2. Il ricorso va dunque accolto e l’impugnata sentenza cassata. Non essendo necessari ulteriori accertamenti di fatto, la causa va decisa nel merito, a norma dell’art. 384 c.p.c., comma 2, ed il ricorso originario della contribuente va rigettato. Le spese processuali dei giudizi di merito si compensano tra le parti in considerazione dell’affermarsi del principio giurisprudenziale in ordine alla impugnabilità degli atti diversi da quelli elencati nel D.Lgs. n. 546 del 1992, in epoca successiva alla proposizione del ricorso e quelle di questo giudizio, liquidate come da dispositivo, seguono la soccombenza.

PQM

 

La Corte accoglie il ricorso, cassa la sentenza impugnata e, decidendo nel merito, rigetta il ricorso originario della contribuente.
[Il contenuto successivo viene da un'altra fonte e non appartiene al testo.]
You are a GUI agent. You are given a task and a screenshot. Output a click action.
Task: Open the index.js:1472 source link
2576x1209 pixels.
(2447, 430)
Compensa le spese processuali relative ai giudizi di merito e condanna la contribuente a rifondere ai ricorrenti le spese processuali di questo giudizio, spese che liquida in complessivi Euro 2.200,00, oltre al rimborso delle spese forfettarie nella misura del 15% ed oltre agli accessori di legge.

Così deciso in Roma, nella Camera di consiglio, il 26 giugno 2017.